- Born: New York City, U.S.
- Education: City College of New York (BS, 1958) Polytechnic Institute of New York (MS, PhD, 1964)
- Known for: First female engineering dean in the U.S. Advancing women and minorities in engineering
- Title: Dean Emerita, Albert Nerken School of Engineering
- Awards: National Women's Hall of Fame (2007) WITI Hall of Fame (1996) SWE Upward Mobility Award (1990) Emily Warren Roebling Award (1988)
- Scientific career
- Fields: Electrical engineering, Engineering education
- Workplaces: Pratt Institute Cooper Union

= Eleanor K. Baum =

American electrical engineer

Eleanor K. Baum (born 1940) is an American electrical engineer and educator. In 1984, she became the first female dean of an engineering school in the United States, at Pratt Institute in Brooklyn, New York.

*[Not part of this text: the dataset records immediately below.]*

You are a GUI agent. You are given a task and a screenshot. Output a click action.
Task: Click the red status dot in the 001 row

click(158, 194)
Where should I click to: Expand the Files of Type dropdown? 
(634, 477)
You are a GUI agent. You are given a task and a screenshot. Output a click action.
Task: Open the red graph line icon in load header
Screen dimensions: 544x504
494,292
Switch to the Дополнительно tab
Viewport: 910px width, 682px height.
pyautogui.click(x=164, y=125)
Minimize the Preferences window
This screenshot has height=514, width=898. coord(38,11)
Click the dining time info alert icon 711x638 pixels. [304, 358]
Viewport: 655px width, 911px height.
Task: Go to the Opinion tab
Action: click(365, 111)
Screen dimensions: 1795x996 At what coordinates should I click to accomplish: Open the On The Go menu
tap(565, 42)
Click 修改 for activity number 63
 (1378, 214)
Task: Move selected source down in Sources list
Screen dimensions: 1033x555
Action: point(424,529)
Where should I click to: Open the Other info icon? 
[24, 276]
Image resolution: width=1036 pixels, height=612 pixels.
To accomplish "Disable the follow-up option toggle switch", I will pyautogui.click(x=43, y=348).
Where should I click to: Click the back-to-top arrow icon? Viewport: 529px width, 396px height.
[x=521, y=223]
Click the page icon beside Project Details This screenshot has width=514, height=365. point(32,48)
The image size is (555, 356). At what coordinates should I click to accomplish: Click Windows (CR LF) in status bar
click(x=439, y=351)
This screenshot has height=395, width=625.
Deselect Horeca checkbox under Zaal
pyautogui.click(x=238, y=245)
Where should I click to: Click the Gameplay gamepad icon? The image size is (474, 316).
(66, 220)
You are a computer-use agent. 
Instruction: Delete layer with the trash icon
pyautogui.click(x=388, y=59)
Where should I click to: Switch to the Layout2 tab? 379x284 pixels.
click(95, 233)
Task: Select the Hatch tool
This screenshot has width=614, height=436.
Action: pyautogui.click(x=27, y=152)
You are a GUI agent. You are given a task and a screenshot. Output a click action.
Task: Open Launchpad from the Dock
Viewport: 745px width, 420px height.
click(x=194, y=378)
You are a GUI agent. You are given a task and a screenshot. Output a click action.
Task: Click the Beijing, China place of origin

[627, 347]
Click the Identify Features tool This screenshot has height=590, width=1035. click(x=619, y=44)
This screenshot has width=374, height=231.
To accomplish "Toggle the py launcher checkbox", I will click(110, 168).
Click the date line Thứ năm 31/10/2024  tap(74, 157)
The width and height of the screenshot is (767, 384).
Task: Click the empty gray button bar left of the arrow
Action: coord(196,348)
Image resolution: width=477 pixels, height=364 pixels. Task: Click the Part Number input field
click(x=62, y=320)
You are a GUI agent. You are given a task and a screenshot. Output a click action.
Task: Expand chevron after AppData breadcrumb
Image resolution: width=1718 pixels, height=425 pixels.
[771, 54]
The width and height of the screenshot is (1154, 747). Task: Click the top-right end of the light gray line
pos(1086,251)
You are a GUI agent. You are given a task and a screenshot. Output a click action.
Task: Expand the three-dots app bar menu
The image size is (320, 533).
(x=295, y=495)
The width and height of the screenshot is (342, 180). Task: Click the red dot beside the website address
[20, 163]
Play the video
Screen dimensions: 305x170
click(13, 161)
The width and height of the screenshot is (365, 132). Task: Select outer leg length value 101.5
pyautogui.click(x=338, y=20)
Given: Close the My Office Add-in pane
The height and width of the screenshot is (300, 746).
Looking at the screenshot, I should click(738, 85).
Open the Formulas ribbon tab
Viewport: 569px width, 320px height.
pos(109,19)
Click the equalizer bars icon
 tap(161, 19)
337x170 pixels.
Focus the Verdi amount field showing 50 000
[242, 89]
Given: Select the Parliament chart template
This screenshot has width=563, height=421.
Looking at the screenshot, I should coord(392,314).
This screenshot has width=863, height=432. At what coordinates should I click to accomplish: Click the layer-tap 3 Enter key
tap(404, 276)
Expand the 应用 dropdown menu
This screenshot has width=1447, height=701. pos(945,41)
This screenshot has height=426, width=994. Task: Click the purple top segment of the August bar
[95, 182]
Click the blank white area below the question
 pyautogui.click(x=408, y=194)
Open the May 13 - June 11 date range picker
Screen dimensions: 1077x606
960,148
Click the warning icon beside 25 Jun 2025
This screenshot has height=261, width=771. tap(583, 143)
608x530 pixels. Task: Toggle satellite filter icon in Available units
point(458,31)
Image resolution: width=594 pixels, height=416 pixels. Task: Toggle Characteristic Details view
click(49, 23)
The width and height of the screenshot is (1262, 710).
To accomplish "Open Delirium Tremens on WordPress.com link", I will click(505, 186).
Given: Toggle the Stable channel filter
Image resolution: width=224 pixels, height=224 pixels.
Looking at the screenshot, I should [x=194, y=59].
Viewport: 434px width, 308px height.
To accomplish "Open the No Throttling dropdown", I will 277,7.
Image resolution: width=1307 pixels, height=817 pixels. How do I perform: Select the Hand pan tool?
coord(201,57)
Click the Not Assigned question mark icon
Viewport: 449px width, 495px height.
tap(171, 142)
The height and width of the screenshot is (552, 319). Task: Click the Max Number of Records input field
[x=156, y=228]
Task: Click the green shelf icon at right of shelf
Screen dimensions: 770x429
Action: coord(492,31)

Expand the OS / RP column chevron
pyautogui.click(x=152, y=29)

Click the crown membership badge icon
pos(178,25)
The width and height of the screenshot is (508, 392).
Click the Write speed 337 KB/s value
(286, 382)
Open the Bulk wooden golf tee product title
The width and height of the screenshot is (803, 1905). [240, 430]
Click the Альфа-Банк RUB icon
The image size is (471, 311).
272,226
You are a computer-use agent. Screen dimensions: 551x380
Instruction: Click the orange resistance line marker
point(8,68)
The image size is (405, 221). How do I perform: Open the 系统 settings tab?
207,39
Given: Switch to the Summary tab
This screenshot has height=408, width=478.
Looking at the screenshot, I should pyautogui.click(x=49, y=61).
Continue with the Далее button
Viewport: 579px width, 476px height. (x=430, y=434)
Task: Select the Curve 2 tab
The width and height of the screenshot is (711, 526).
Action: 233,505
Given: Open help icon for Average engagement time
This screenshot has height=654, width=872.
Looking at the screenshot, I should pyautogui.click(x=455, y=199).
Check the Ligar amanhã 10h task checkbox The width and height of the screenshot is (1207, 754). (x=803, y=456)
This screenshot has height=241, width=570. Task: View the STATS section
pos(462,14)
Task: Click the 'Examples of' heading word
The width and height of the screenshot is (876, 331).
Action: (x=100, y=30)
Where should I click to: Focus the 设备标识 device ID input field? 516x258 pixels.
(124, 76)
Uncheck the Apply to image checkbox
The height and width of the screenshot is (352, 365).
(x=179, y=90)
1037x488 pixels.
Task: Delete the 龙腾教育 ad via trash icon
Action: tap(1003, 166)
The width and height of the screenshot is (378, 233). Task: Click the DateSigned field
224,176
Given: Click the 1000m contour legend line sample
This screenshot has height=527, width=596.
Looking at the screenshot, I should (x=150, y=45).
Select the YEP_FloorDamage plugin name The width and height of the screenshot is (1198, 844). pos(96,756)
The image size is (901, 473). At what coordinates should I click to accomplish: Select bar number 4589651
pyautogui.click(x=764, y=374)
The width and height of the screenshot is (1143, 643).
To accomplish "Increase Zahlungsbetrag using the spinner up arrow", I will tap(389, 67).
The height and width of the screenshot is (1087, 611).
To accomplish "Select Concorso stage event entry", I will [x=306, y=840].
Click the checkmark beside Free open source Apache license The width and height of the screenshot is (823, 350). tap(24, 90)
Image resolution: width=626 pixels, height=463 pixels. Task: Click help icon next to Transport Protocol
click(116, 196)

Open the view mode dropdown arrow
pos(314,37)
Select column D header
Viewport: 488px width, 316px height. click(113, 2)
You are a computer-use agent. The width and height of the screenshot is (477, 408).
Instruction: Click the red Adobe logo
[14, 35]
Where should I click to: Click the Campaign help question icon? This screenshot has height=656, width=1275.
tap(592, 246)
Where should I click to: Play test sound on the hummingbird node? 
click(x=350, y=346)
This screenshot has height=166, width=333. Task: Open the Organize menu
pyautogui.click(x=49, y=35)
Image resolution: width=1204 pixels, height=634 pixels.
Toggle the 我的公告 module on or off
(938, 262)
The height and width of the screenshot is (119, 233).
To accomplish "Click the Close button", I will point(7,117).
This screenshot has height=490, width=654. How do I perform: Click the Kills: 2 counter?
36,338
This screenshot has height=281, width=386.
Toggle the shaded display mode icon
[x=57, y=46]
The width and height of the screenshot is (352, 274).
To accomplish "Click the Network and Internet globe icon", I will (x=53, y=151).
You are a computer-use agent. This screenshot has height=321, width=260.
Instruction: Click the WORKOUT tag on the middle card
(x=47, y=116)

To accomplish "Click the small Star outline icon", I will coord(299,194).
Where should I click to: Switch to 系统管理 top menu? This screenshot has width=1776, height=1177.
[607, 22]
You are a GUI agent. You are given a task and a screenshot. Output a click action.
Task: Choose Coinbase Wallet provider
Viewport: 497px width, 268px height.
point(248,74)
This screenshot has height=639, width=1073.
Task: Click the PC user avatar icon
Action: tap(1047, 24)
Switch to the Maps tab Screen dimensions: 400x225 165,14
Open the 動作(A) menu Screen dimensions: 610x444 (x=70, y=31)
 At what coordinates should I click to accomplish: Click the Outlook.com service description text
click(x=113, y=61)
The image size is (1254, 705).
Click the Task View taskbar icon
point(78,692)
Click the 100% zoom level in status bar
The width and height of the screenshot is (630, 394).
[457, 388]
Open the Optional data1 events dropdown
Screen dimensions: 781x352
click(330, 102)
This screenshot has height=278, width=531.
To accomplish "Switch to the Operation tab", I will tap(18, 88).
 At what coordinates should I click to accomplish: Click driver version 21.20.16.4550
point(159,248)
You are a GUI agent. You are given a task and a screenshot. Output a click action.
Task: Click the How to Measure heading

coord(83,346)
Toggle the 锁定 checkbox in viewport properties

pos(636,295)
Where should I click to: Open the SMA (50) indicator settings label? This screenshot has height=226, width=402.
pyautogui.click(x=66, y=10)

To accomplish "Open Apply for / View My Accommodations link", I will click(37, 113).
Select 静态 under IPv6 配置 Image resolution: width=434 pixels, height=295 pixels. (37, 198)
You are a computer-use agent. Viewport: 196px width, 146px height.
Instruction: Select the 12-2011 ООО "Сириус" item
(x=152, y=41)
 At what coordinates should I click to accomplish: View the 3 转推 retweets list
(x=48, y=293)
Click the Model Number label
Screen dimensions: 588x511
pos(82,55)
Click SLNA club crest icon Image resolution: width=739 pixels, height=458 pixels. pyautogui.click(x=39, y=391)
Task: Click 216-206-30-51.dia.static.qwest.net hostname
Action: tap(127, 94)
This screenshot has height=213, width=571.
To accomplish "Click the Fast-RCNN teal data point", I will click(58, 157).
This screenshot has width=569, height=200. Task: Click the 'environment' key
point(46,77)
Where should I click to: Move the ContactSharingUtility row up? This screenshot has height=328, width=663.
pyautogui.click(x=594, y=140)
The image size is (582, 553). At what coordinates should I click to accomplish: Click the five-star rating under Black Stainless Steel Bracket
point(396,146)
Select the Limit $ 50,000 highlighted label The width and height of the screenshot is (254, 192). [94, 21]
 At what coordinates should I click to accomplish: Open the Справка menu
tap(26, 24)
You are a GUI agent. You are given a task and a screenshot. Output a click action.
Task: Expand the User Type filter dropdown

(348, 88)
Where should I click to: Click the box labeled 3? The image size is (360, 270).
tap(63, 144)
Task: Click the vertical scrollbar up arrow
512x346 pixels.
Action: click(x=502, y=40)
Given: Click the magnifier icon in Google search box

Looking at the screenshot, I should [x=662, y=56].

Now retired, in 1987 she was made dean of the Albert Nerken School of Engineering at Cooper Union. She was also the first woman president of the American Society for Engineering Education (ASEE), and has served as president of the Accreditation Board for Engineering and Technology (ABET). She is a former chair of the New York Academy of Sciences.

==Early life and family==
She was born in 1940, an only child. Her parents left Europe during the Holocaust and moved to the United States where they urged her to become an elementary schoolteacher, or, as a secondary option, a high school math teacher. As she was growing up, her parents would hide articles with themes of "the joys of being a schoolteacher" under her pillow. Baum considered herself "one of [the] really good kids," who did what they were told. She has stated that because she was an only child, all of her parents’ hopes and dreams were centered on her, so she felt obligated to behave.

According to Baum, engineering was her "big rebellion". When she told her mother about her career choice, her mother said, "You can’t do that. People will think you’re weird, and no one will marry you."

==Education==
She attended Midwood High School in Brooklyn, New York where she excelled in advanced science and mathematics classes. Although there were a few other girls in her advanced chemistry classes, Baum was the only girl in her advanced physics and advanced mathematics classes. Engineering was dominated by men which, in addition to her adolescent rebellion, influenced her to choose it.

Baum was met with resistance upon applying to engineering colleges: Her high school teachers were discouraging and balked in a similar way that her mother did. One of the engineering schools she applied to would not admit her because it did not have a sufficient ladies' room.

After initial resistance, she was finally accepted to City College of New York. She graduated in 1958 as the only woman in her engineering class. Baum said, "Being the only girl in college classes was not wonderful... you become all women. If I don’t know something, then it’s 'all women can’t..." Privacy was also an issue; fellow students were particularly interested in her grades. In 1964, she earned her Ph.D from Polytechnic Institute of New York (now New York University Tandon School of Engineering).

==Career==
After graduating from City College of New York, she worked at the Sperry Rand Corporation and General Instrument Corporation, both of the aerospace industry. Baum maintained ties to industry through consulting.

In 1984, Baum became the dean of Pratt Institute's school of engineering in New York, a distinctive role because it made her the first woman dean of an engineering school in the United States. Three years later, she became dean of the Albert Nerken School of Engineering at Cooper Union.

During her tenure at Cooper Union, she is credited with increasing female enrollment in the engineering program from roughly 5% to nearly 40%.

==Societies==
Baum is a fellow of the Accreditation Board for Engineering and Technology (ABET), the Institute of Electrical and Electronics Engineers (IEEE), the Society of Women Engineers (SWE), and the American Society for Engineering Education (ASEE). She was the first woman to serve as president of the ASEE. She has served as president of ABET and sat on the National Science Foundation's Engineering Advisory Board. She was involved with the Engineering Manpower Commission.

==Awards==
In 1988, the National Women's Hall of Fame presented Baum with the Emily Warren Roebling Award. In 1990, the Society of Women Engineers awarded her the SWE Upward Mobility Award. In 1996, Baum was inducted into the Women in Technology International Hall of Fame. In 2007, she was inducted into the National Women's Hall of Fame. She is a Dean Emeritus at Cooper Union.

She holds honorary doctorates from several prestigious institutions, including the University of Notre Dame, Union College, and the Colorado School of Mines.

==Personal life==
She is married to physicist Paul Baum and has two daughters.